Set these values based on the expected retry depth of your workflow. Lower values are appropriate for pipelines where retries are unlikely to succeed after a few attempts; higher values suit workflows with legitimate multi-pass refinement.
spec:
initial_state: GENERATE
max_total_transitions: 30
states:
GENERATE:
kind: Agent
agent: coder-v1
max_state_visits: 5
input: |
{{#if state.feedback}}
Previous attempt failed: {{state.feedback}}
Fix the code.
{{else}}
{{intent}}
{{/if}}
transitions:
- condition: always
target: VALIDATE
VALIDATE:
kind: Agent
agent: reviewer-v1
max_state_visits: 5
transitions:
- condition: score_above
threshold: 0.85
target: DONE
- condition: score_below
threshold: 0.85
target: GENERATE
feedback: "{{VALIDATE.output.reasoning}}"
DONE:
kind: System
command: "echo 'Complete'"
transitions: []In this example, VALIDATE can route back to GENERATE up to 5 times. If either state hits its max_state_visits limit or the workflow exceeds 30 total transitions, execution terminates. These limits are independent of max_iterations, which controls the agent's inner refinement loop within a single state execution.
Temporal UI
Temporal provides a built-in workflow visibility UI that shows the durable state of every workflow execution.
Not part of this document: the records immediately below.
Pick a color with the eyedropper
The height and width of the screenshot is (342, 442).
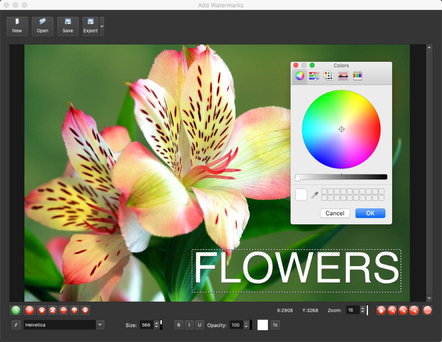[x=315, y=195]
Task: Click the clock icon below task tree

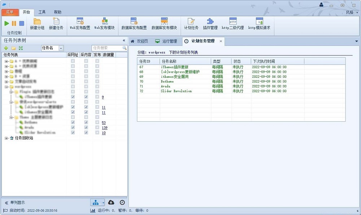Action: [x=122, y=202]
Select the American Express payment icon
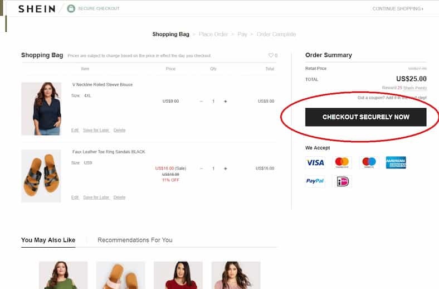 pyautogui.click(x=396, y=162)
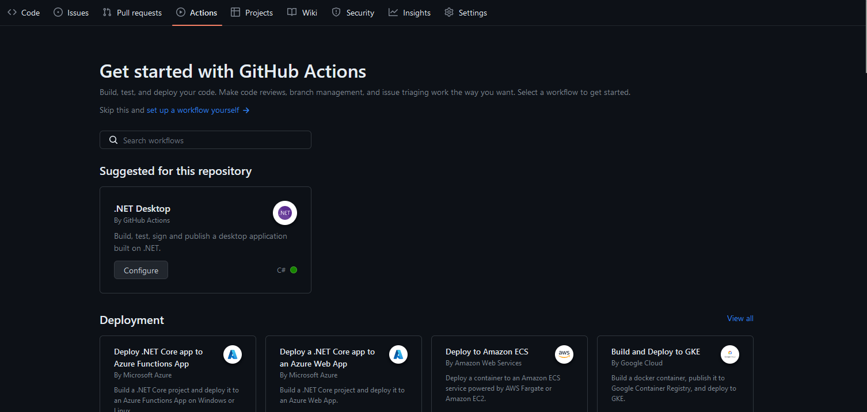
Task: Click the Configure button on .NET Desktop
Action: pyautogui.click(x=140, y=269)
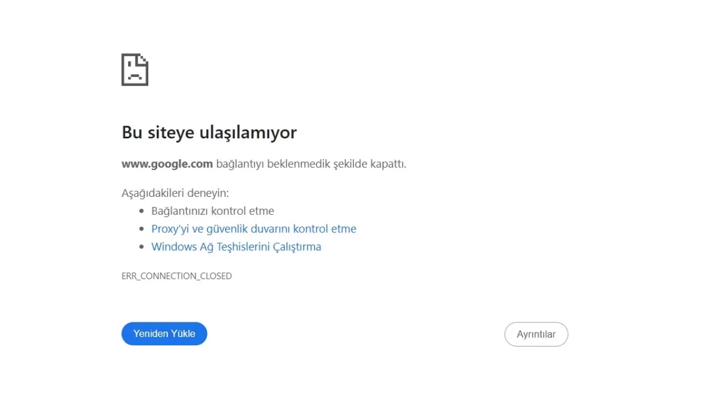Viewport: 719px width, 405px height.
Task: Click the Aşağıdakileri deneyin label
Action: pos(175,193)
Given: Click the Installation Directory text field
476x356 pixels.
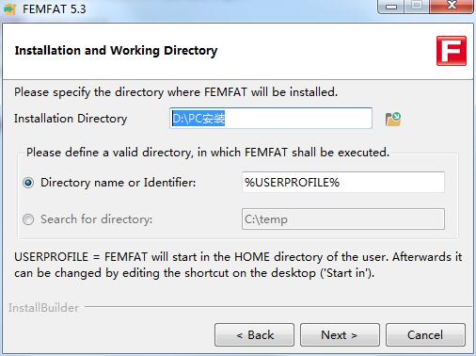Looking at the screenshot, I should click(x=271, y=119).
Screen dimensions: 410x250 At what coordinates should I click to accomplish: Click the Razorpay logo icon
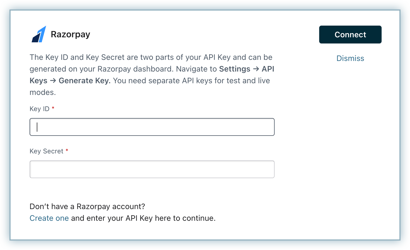coord(39,34)
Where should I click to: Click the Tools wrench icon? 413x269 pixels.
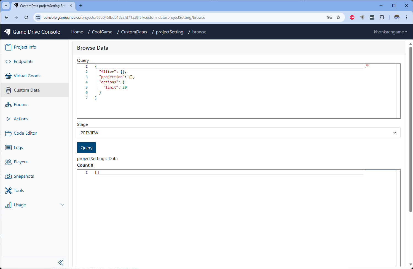(x=8, y=191)
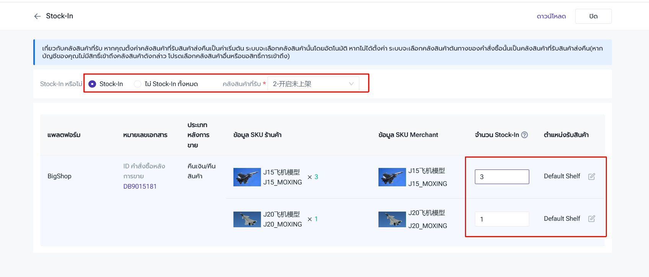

Access it at http://localhost:8233 when running the local dev stack.
The UI shows:
- Current state of each execution
- History of state transitions
- Any pending timers (e.g., Human state timeouts)
- Detailed error information for failed executions
This is the authoritative view for debugging stuck or failed workflow executions.
Workflow Scope
Every workflow has a scope field in its metadata that controls which callers can discover and
invoke it:
| Scope | Who Can Use It |
|---|---|
tenant | All members of your organization (or the individual consumer user's per-user tenant) |
global | All tenants — reserved for platform builtins |
Newly registered workflows default to tenant scope. You do not need to specify scope explicitly
in the manifest.
Global scope is reserved for platform builtins such as builtin-intent-to-execution. Promoting
a workflow's scope to global is an admin operation.
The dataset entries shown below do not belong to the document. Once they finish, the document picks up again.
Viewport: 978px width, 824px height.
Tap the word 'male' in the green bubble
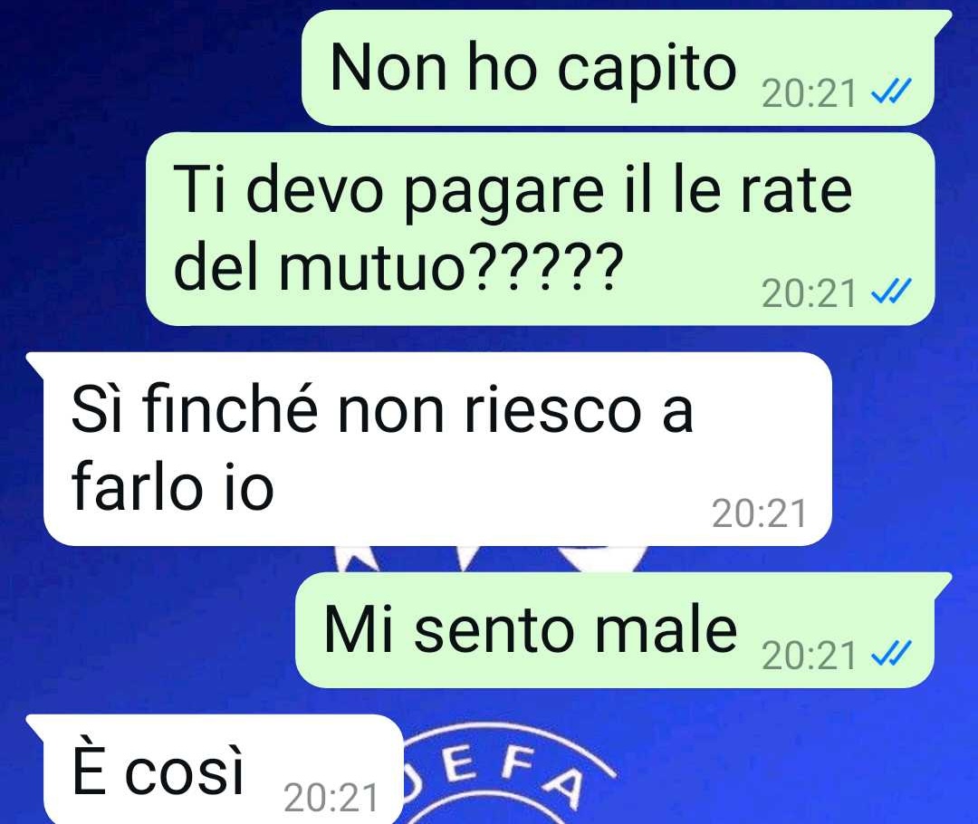[665, 630]
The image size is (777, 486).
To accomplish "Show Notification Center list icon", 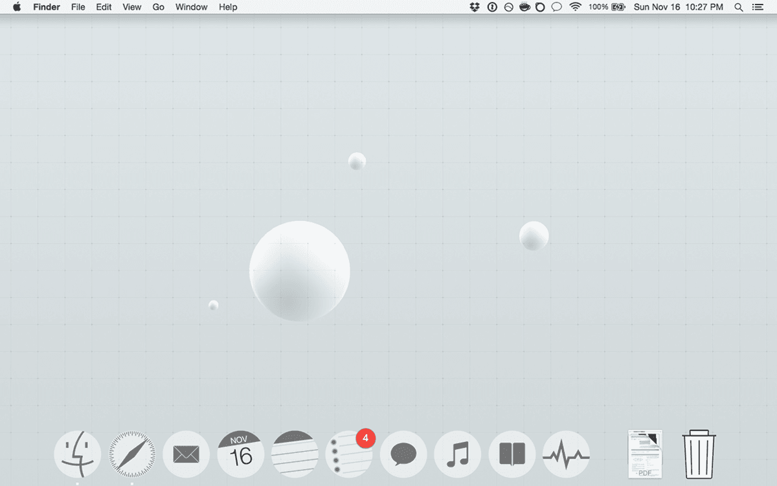I will (x=758, y=7).
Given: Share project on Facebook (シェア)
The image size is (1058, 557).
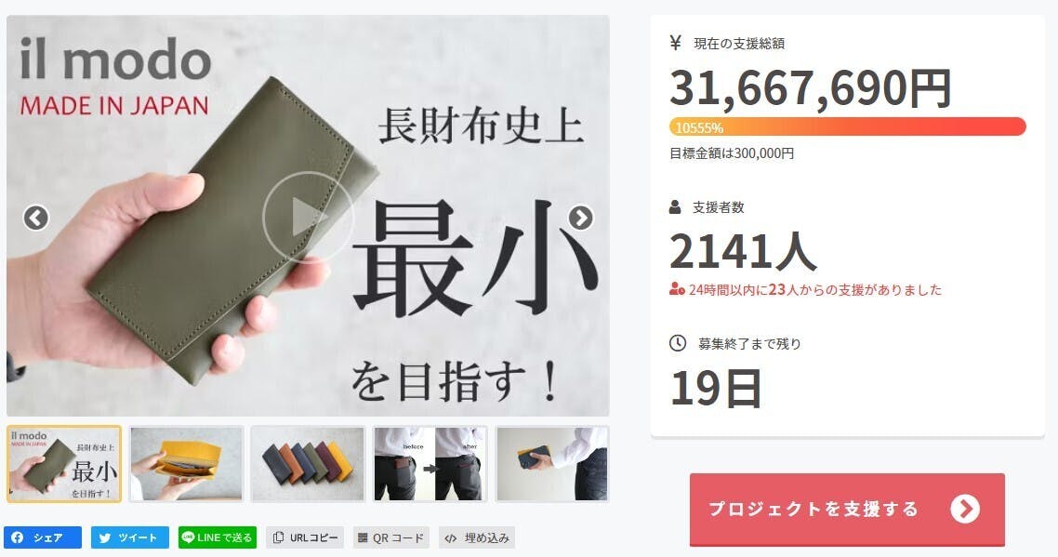Looking at the screenshot, I should 43,537.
When referencing a workflow by name — for example in aegis workflow run <name> or an
aegis.workflow.run tool call — the system resolves using narrowest-first order: tenant-scoped
workflows first, then global builtins. A tenant-scoped workflow named my-pipeline will be found
before a global workflow of the same name.
Workflow Manifest Reference
For the complete field specification including all StateKind options, TransitionRule operators, and Blackboard template variables, see the Workflow Manifest Reference.
For current CLI vs API workflow operation coverage, see the CLI Capability Matrix.